Traditionally, medical care has been guided using a population-based approach, which considers the clinical risk factors of groups of individuals who are most prone to developing a medical condition or who are already afflicted with a medical condition. Therapeutics are developed, interventional procedures and preventative screening intervals are optimised, and laboratory tests are designed to improve health outcomes for that group of individuals based on what is known about the group as a whole.

That care is typically used as the standard for an entire population of individuals without clarity as to whether it meets risk-based needs for specific individuals or whether their health outcomes will be improved by the recommended therapeutics, interventions, and tests.

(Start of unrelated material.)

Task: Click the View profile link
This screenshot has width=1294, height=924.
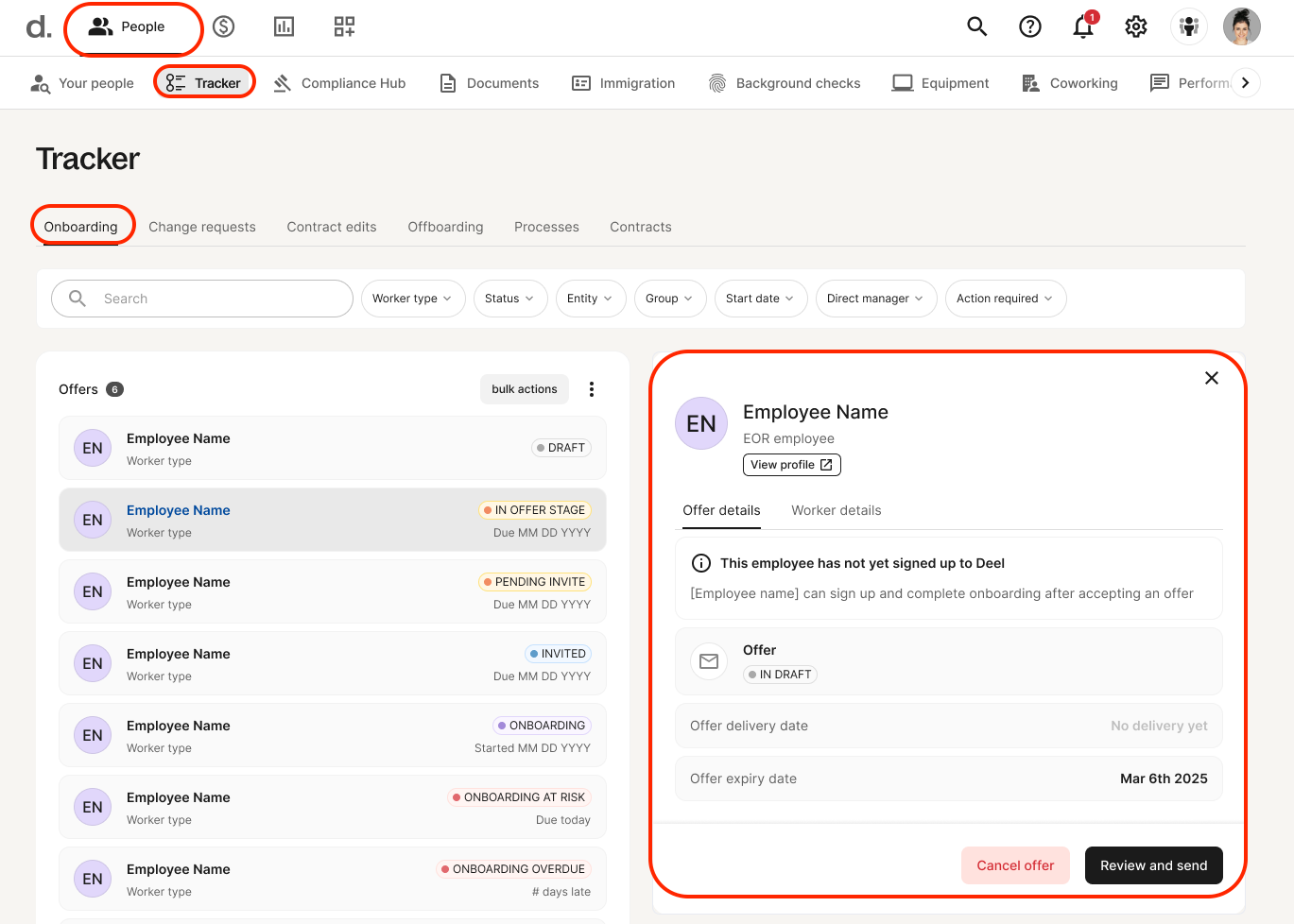Action: (791, 465)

Personalised medicine offers a potential solution to the insufficiencies of population-based medicine. Instead of using population-level estimates, it is designed to consider the unique biology and risk factors of each individual patient to help inform clinical decisions and ensure that care is delivered to each patient in a personalised manner.

Examples of personalised medicine range from adjunct tests, which analyse the expression of genes or other biomarkers in patient tissues to guide treatment decisions, to the development of personalised immune cell therapies based on mutations found in an individual patient’s tumour.

As personalised medicine continues to evolve, emerging technologies like spatialomics and AI are paving the way for laboratories to develop the next generation of clinical tests focused on individualised care.

Many studies have identified diagnostic biomarkers and signatures of disease progression and responses to therapies using spatialomics-based assays. However, few assays have been translated into clinical tests that can be adopted for routine clinical use. One area where a spatialomics test that utilises AI has been translated into the clinic to provide personalised medicine is in the management of Barrett’s oesophagus (BE).

Most patients with BE will not progress to EAC; however, those that do progress have a dismal five-year overall survival rate of only 22%. Historically, risk factors for BE have included: male sex, Caucasian race, over 50 years of age, obesity, a history of tobacco smoking, a family history of BE or EAC, and a history of GERD symptoms. Clinical guidelines generally recommend that individuals with combinations of these risk factors be screened for BE through endoscopies and collection of pinch biopsies.

Biopsy samples obtained during endoscopy are stained with haematoxylin and eosin (H&E) and assessed by a pathologist who reports whether a patient has normal oesophageal squamous epithelium, non-dysplastic (ND) BE, low-grade dysplasia (LGD), high-grade dysplasia (HGD), or EAC.

If the pathologist cannot confidently determine the grade of dysplasia for BE, they will typically report indefinite for dysplasia (IND). Traditionally, pathologists’ diagnostic findings have been used to estimate the patient’s risk of progressing to EAC and to establish follow-up preventative surveillance intervals or interventions.

This population-based estimate of risk is not appropriate for all patients, especially women, non-Caucasian, younger, and non-obese individuals without a history of GERD who can also be at high risk of developing BE and EAC, and it does not provide a patient’s individualised risk of progressing to EAC. The use of such a population-based approach makes determining which patients are at risk of progressing to EAC, and which are not, a significant challenge for clinicians.

The test combines spatialomics and AI to objectively determine each patient’s unique risk of their BE progressing to HGD or EAC within five years. It begins with a patient’s biopsied BE tissue undergoing multiplexed immunofluorescent labelling of nine protein biomarkers associated with key pathways in neoplastic progression to EAC, including tumour suppression, cell cycle control, angiogenesis, and immune cell infiltration.

Slides are then digitised by whole slide imaging and automatically processed by proprietary image analysis software that includes densely connected neural networks that identify BE tissue while excluding tissue processing artefacts and non-BE tissues. Additional computer vision algorithms identify and segment seven key cell and tissue structures to quantify 15 spatialomic features, which are not readily observable by the human eye.

These feature values are then integrated into a locked risk stratification algorithm to produce the patient’s personalised risk report, including a risk score (0-10), a risk class (low, intermediate, high), and their probability of progression to HGD/EAC within five years.

Image: TissueCypher provides a risk report containing a risk curve, as well as a patient’s risk class, risk score, and five-year probability of progression to HGD/EAC.

TissueCypher’s personalised approach to determining each patient’s unique risk of progressing to HGD/EAC has been extensively validated through multiple independent and international studies.

Informing clinical decisions utilising data from AI-driven, spatialomic tests, such as TissueCypher, illustrates the advantages of personalised medicine.

Data from such tests, when combined with other biologic, spatialomic, and clinical datasets, may serve as the foundation for predictive models of disease at the cell, tissue, and organism level. These models could ultimately enable the creation of digital ‘twins’ of patients for their medical conditions, which can be mined for diagnostic, predictive, and prognostic insights to inform personalised clinical management plans.

We believe the future of medicine is personalised and that spatialomics and AI are helping to bridge the gap to create such a future.